Monitoring job (Status: ARCHIVING):   8%|█▋                     | 3/40 [00:30<06:42, 10.88s/ checks]

	Status: ARCHIVING


Monitoring job (Status: ARCHIVING): 100%|██████████████████████| 40/40 [01:01<00:00,  1.54s/ checks]

	Status: FINISHED

Job 52f48eaf-b7d6-4964-a97b-a4b32a6aaeb3-007 monitoring finished.





In [10]:
print("\n--- Job Outcome ---")
ds.jobs.interpret_status(final_status, submitted_job.uuid)
print("-------------------")


--- Job Outcome ---
Job 52f48eaf-b7d6-4964-a97b-a4b32a6aaeb3-007 completed successfully.
-------------------


In [11]:
# Check against known good terminal states or the specific success state
if final_status in ["FINISHED", "FAILED"]:  # Or just: if final_status == "FINISHED":
    print(f"\nAttempting to display runtime summary...")
    try:
        submitted_job.print_runtime_summary(verbose=False)
    except Exception as e:
        print(f"Could not display runtime summary: {e}")
else:
    print(f"\nSkipping runtime summary because job ended with status: {final_status}.")

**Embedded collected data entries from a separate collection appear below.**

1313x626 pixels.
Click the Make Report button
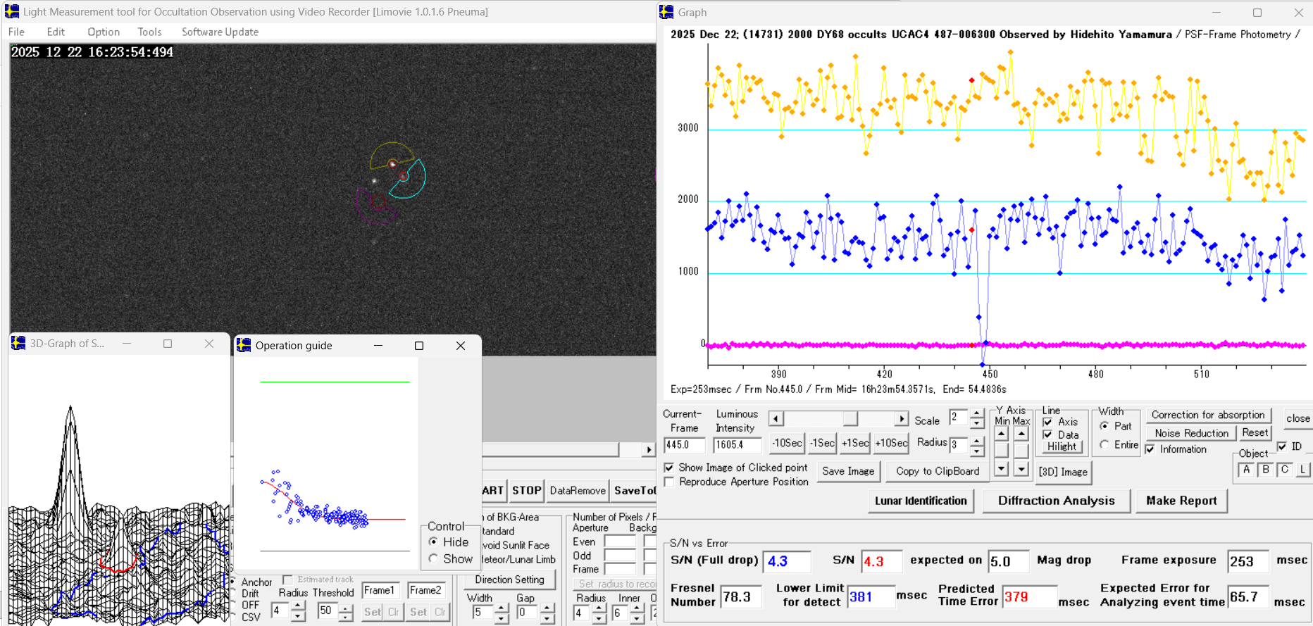1181,501
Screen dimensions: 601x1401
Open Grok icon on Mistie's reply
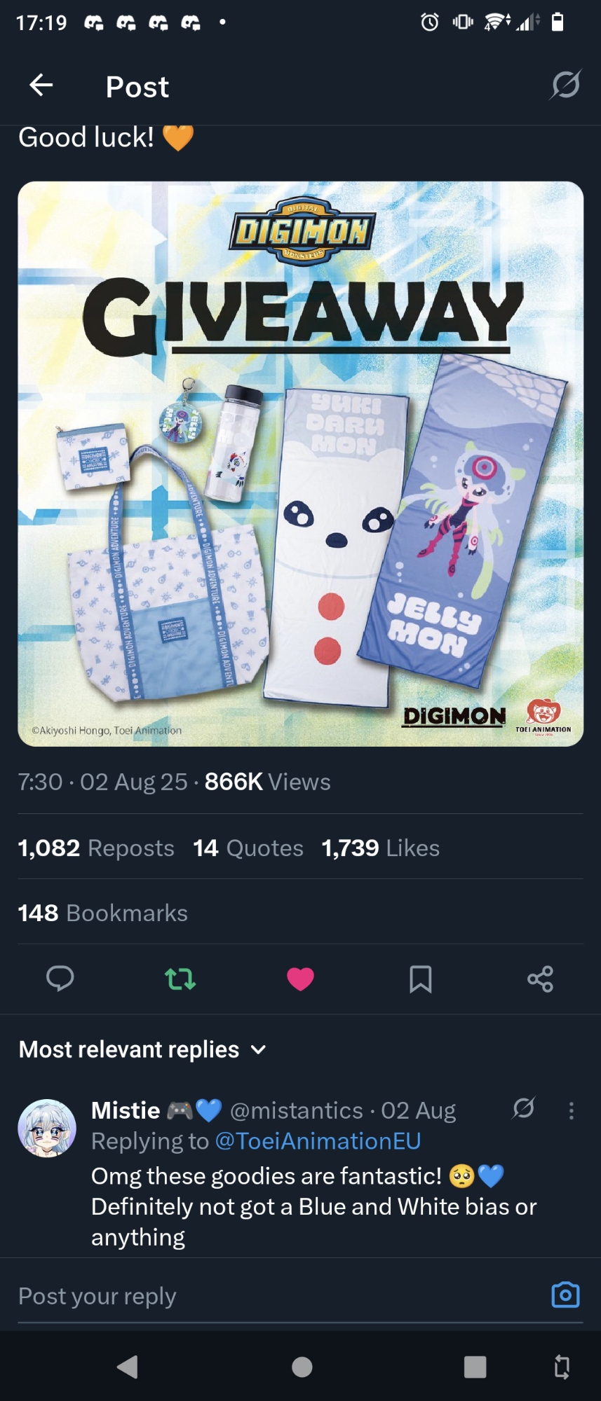[x=524, y=1107]
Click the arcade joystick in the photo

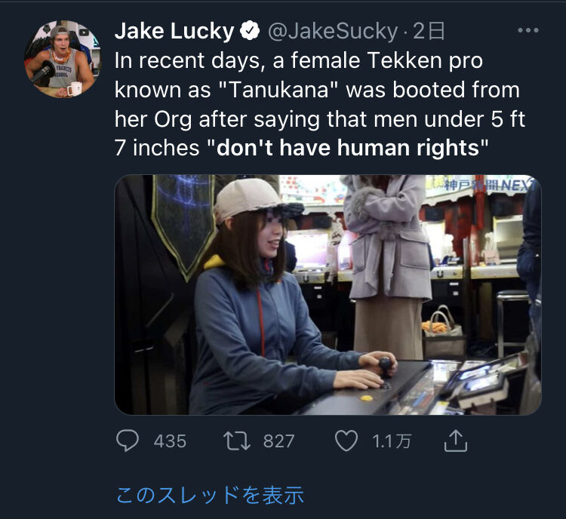385,369
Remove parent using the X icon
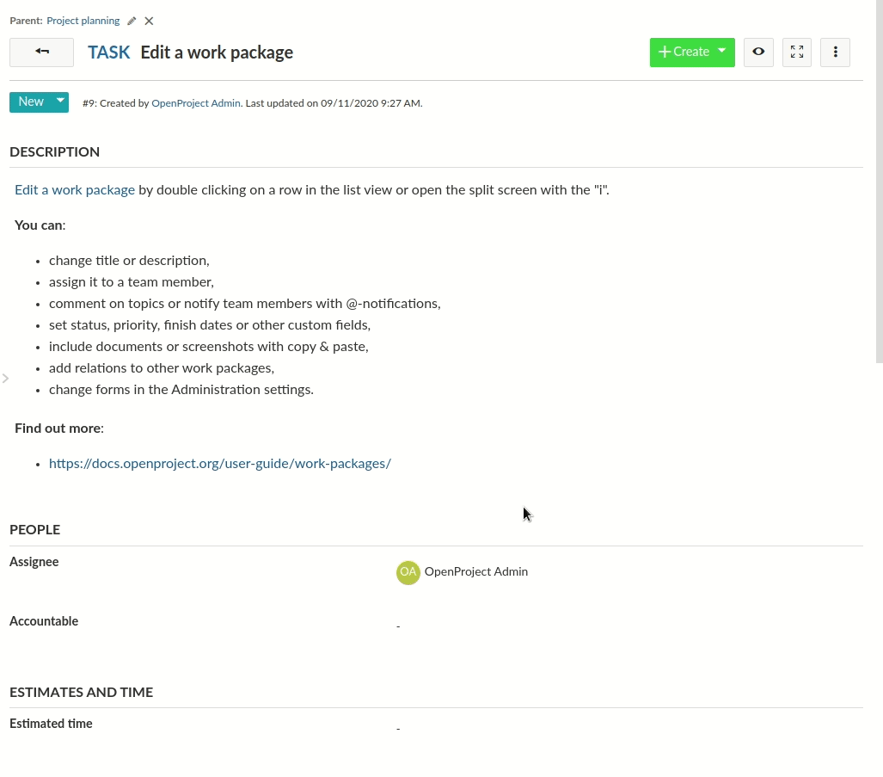This screenshot has width=883, height=777. click(x=148, y=21)
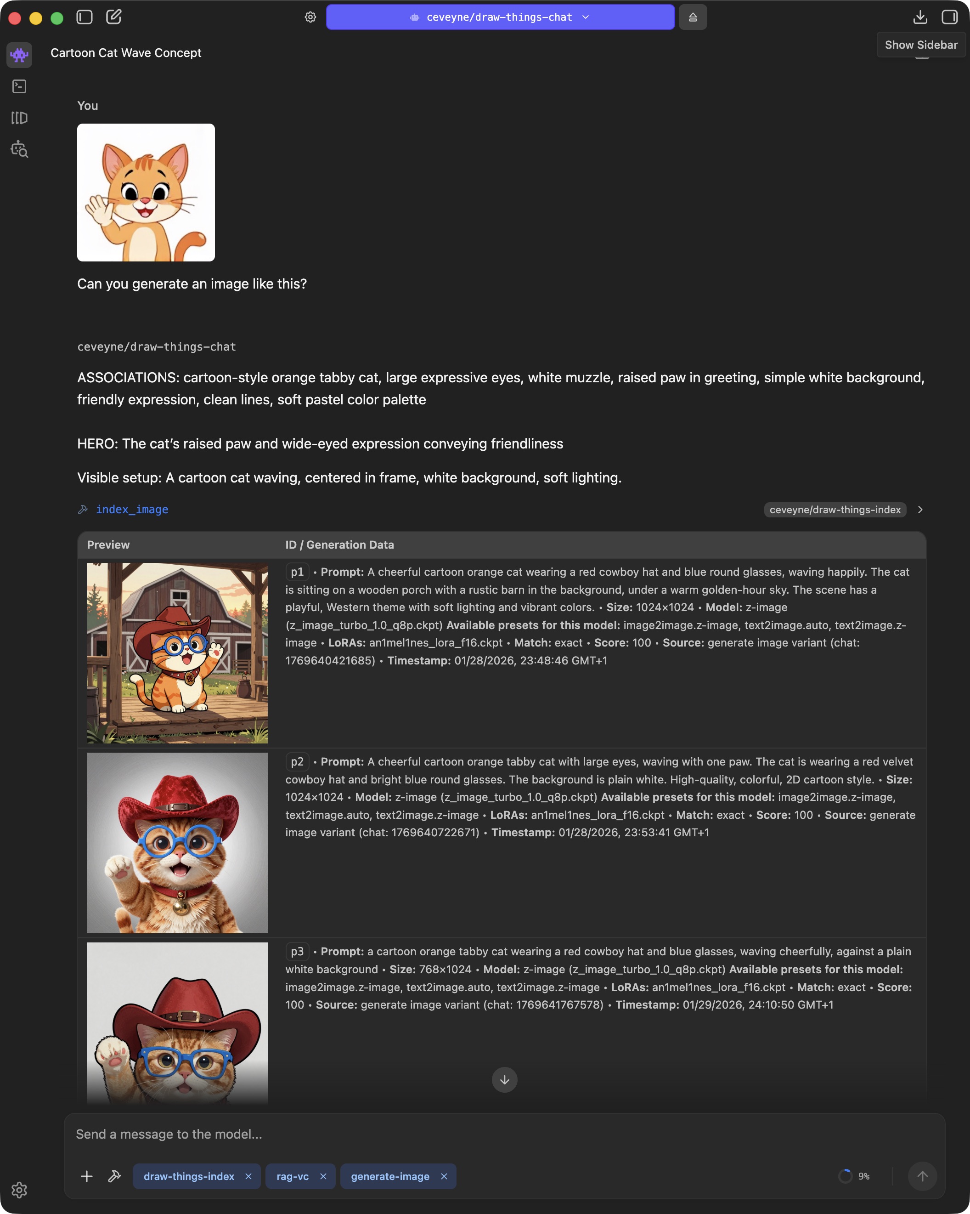Image resolution: width=970 pixels, height=1214 pixels.
Task: Open the plus attachment menu
Action: pyautogui.click(x=87, y=1176)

Attempting to display runtime summary...

Runtime Summary
---------------
QUEUED  time: 00:00:01
RUNNING time: 00:00:24
TOTAL   time: 00:02:05
---------------


In [12]:
if "ds" in locals() and "submitted_job" in locals():  # Check if ds and a job exist
    job_uuid_to_check = submitted_job.uuid  # Or any other job UUID string
    try:
        print(
            f"\nFetching status for job {job_uuid_to_check} using ds.jobs.get_status()..."
        )
        current_status = ds.jobs.get_status(job_uuid_to_check)
        print(f"Status of job {job_uuid_to_check}: {current_status}")
    except JobMonitorError as e:
        print(f"Error getting job status: {e}")
    except Exception as e:
        print(f"An unexpected error occurred: {e}")
else:
    print(
        "DSClient ('ds') or submitted_job not initialized. Cannot demonstrate ds.jobs.get_status()."
    )


Fetching status for job 52f48eaf-b7d6-4964-a97b-a4b32a6aaeb3-007 using ds.jobs.get_status()...
Status of job 52f48eaf-b7d6-4964-a97b-a4b32a6aaeb3-007: FINISHED


In [13]:
# Display Last Job Status Message
if "submitted_job" in locals():
    print(f"\n--- Last Status Message for Job {submitted_job.uuid} ---")
    last_msg = submitted_job.last_message
    if last_msg:
        print(f"Message: {last_msg}")
    else:
        print("No last status message available for this job.")
    print("-------------------------------------------------")
else:
    print("\nSkipping last status message display (job not submitted).")


--- Last Status Message for Job 52f48eaf-b7d6-4964-a97b-a4b32a6aaeb3-007 ---
Message: Setting job status to FINISHED.
-------------------------------------------------


In [14]:
# Display job output if in a terminal state
if "submitted_job" in locals() and final_status in submitted_job.TERMINAL_STATES:
    print(
        f"\n--- Job Output/Error for {submitted_job.uuid} (Status: {final_status}) ---"
    )
    max_output_lines = 50  # Number of lines to display from the end of the files

    # Attempt to get standard output
    try:
        stdout_content = submitted_job.get_output_content(
            "tapisjob.out",
            max_lines=max_output_lines,
            missing_ok=False,  # .out should ideally always exist
        )
        if stdout_content is not None:
            print(f"\n--- Last {max_output_lines} lines of tapisjob.out ---")
            print(stdout_content)
            print("------------------------------------")
        else:
            print("\n[INFO] tapisjob.out was not found or is empty.")
    except FileOperationError as e:
        print(f"\n[ERROR] Could not retrieve tapisjob.out: {e}")
    except Exception as e:
        print(f"\n[ERROR] Unexpected error retrieving tapisjob.out: {e}")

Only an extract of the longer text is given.